◆ **Excerpted passage**
◆ ◆ ◆ ◆ ◆
The broad, yellow leaves of burley tobacco will lend their distinctive hue to David M. Zimmerman’s fields this summer as he and many other growers look to cash in on the crop for the first time since the Depression.
/ Source: The Associated Press

The broad, yellow leaves of burley tobacco will lend their distinctive hue to David M. Zimmerman’s fields this summer as he and many other growers look to cash in on the crop for the first time since the Depression.

Enough Pennsylvania growers have planted burley tobacco — a key ingredient in cigarettes — that it may stem the state’s long slide in tobacco production, a window that opened last year with the lifting of the decades-old federal quota system.

“Just about everyone I know is growing burley,” said Zimmerman on his 57-acre tobacco, corn and potato farm in Lancaster County, the center of Pennsylvania’s tobacco country.

The state projects that burley planting will translate into Pennsylvania’s largest one-year increase in tobacco acreage in 25 years. If burley production is successful and brings higher prices, it could end a 90-year decline in tobacco growing north of the Mason-Dixon Line and prompt at least a modest increase in acreage, many say.

The removal of the quota is having an opposite effect across the burley belt of Ohio, Kentucky, Missouri, Indiana, Tennessee, Virginia and North Carolina, where growers will be paid to stop raising the crop. There, prices will drop and a 30 percent decrease in production is expected.

Efforts could be made to grow burley in non-quota states such as Louisiana and Illinois, but for now, “everybody’s talking about Pennsylvania,” said Daniel Green, a spokesman for the Burley Tobacco Growers Cooperative Association in Lexington, Ky.

Much of Pennsylvania’s tobacco is planted in Lancaster County, where large Amish and Mennonite families can muster the farmhands necessary for the labor-intensive burley tobacco harvest, and more cheaply than hired labor. For instance, Zimmerman, a Mennonite, has two sons and daughters who help him on the farm.

Burley’s return to Pennsylvania comes 67 years after the federal government placed a quota on burley growing to ensure that prices remained stable. Pennsylvania’s farmers rejected the quotas because they opposed government intervention, and instead grew more bitter varieties of tobacco used sparingly in cigarettes.

In recent years, however, cigarette manufacturers have increasingly bought foreign-grown tobacco, trapping American growers in an uncompetitive framework of price supports.

The outcry prompted Congress to lift the quota last year, freeing Pennsylvania farmers to once again grow burley.

About 2,400 acres of burley tobacco have been planted in the state this year out of a total of 5,200 acres of tobacco, according to agricultural projections released March 1.

Although the Keystone State supplies only 1 percent of the nation’s tobacco, any increase could represent a first step toward reviving the crop, which carpeted 49,000 Pennsylvania acres in 1918.

Growers hope that burley will bring as much as $1.50 per pound — above the $1.35 average tobacco farmers in Pennsylvania received last year. At 1,800 to 2,000 pounds per acre, farmers can pull in $2,700 to $3,000 per acre at that price, many times what they would get for most crops.

Buyers, including the nation’s largest cigarette maker, Philip Morris USA, have been signing contracts and negotiating with growers in Pennsylvania.

“It’s created a little competition, which is one thing that’s really been lacking for tobacco growers,” said Jeff Stoltzfus, an agriculture instructor with the Eastern Lancaster County School District.
◆ ◆ ◆ ◆ ◆
◆ **Excerpted data**
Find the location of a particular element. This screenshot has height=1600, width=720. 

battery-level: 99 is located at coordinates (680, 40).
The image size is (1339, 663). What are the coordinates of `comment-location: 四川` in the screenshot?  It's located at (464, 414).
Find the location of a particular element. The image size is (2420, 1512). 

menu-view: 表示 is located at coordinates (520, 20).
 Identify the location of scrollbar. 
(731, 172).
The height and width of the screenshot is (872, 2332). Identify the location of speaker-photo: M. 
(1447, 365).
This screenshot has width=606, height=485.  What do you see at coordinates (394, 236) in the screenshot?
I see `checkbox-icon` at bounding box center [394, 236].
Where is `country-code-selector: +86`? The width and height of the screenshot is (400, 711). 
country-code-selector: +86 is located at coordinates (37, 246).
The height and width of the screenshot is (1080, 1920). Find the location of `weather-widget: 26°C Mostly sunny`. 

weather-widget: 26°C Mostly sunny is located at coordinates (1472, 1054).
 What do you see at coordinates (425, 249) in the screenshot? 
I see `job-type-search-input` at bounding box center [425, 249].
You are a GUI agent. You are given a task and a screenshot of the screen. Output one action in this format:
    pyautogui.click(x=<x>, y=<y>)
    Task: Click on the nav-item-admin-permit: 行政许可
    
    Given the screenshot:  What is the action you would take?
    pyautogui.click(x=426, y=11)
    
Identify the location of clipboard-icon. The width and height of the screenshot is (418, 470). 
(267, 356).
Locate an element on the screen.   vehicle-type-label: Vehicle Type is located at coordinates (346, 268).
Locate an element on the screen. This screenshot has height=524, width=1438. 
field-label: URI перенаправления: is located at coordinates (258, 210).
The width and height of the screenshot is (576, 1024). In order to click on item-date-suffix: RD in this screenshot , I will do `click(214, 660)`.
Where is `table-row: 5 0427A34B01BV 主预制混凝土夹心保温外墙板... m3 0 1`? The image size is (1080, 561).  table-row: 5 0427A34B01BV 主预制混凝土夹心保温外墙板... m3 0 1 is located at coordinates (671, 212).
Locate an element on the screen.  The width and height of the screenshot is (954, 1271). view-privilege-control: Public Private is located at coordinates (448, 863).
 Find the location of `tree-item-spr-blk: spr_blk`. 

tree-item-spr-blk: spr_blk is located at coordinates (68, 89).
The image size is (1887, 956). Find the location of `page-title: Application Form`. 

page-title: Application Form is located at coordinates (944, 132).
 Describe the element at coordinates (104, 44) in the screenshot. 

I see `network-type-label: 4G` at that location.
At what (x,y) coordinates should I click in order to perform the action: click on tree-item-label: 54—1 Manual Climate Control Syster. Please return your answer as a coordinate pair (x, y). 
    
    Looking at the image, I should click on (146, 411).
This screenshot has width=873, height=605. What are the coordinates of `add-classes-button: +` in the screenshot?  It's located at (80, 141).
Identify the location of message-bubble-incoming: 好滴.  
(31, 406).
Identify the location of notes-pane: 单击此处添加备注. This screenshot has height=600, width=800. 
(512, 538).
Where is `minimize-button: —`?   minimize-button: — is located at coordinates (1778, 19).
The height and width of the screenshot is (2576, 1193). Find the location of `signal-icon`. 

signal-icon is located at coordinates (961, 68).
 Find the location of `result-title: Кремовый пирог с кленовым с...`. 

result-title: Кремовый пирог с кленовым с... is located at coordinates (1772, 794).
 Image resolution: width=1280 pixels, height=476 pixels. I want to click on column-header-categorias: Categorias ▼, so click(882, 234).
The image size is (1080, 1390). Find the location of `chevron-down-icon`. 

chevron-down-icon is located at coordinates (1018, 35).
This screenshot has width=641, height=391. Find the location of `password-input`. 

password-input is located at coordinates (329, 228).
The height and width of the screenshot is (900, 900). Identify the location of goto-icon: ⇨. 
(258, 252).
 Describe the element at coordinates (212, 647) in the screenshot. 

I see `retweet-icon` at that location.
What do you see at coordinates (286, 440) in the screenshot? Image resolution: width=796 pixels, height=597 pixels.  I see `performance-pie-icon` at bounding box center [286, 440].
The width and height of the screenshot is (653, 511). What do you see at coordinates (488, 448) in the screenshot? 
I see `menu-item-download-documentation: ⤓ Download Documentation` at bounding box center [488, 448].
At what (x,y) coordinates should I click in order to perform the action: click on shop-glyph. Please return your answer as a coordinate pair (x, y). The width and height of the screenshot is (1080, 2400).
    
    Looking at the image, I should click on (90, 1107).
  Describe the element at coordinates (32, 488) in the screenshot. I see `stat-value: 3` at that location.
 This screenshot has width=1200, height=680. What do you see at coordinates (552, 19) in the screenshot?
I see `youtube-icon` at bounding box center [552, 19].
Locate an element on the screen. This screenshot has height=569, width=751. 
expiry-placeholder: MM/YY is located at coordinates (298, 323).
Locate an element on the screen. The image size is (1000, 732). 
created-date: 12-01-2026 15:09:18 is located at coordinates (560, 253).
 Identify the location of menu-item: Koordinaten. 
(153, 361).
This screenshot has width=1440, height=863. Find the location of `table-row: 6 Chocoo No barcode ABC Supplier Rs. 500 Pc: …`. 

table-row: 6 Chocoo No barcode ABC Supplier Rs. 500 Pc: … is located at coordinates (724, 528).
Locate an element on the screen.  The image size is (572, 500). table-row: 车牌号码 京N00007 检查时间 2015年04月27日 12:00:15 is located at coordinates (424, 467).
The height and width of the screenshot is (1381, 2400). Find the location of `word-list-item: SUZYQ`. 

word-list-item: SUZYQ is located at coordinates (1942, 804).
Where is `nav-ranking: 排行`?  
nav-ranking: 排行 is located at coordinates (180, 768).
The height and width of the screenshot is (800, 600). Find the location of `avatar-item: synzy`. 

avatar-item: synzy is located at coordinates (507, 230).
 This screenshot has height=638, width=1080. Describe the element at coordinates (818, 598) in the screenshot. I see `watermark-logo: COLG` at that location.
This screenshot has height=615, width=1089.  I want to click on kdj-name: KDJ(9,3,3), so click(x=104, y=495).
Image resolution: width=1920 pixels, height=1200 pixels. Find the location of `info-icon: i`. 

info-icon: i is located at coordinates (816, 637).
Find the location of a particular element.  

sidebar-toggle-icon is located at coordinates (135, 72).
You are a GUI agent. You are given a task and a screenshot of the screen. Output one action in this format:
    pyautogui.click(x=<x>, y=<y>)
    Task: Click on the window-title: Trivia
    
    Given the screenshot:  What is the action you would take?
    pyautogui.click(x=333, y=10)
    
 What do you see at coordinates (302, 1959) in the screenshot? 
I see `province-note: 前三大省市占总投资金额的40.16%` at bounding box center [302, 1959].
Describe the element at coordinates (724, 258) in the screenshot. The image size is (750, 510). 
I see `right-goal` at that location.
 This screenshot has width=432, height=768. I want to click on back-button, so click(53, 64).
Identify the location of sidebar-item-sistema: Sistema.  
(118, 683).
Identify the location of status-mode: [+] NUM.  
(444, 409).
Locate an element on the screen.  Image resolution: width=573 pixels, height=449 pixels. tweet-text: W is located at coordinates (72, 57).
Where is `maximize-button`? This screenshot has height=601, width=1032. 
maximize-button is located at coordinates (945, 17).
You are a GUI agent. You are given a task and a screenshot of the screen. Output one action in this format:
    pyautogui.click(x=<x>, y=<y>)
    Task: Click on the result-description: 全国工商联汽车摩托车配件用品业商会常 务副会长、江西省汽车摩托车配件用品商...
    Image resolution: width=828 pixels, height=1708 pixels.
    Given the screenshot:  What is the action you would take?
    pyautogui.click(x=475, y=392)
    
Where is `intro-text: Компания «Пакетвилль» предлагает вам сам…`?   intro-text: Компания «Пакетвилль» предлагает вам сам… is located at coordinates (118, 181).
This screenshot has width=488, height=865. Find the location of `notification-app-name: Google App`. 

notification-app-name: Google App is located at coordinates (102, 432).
◆ ◆ ◆ ◆ ◆
◆ **Task list**
(1) In the burley tobacco article, how many Pennsylvania acres did tobacco cover in 1918?
(2) Please write out the part of the burley tobacco article that begins at the words "In recent years, however, cigarette" and ends after "released March 1.".

◆ **Task answers**
(1) 49,000 acres.

(2)
In recent years, however, cigarette manufacturers have increasingly bought foreign-grown tobacco, trapping American growers in an uncompetitive framework of price supports.

The outcry prompted Congress to lift the quota last year, freeing Pennsylvania farmers to once again grow burley.

About 2,400 acres of burley tobacco have been planted in the state this year out of a total of 5,200 acres of tobacco, according to agricultural projections released March 1.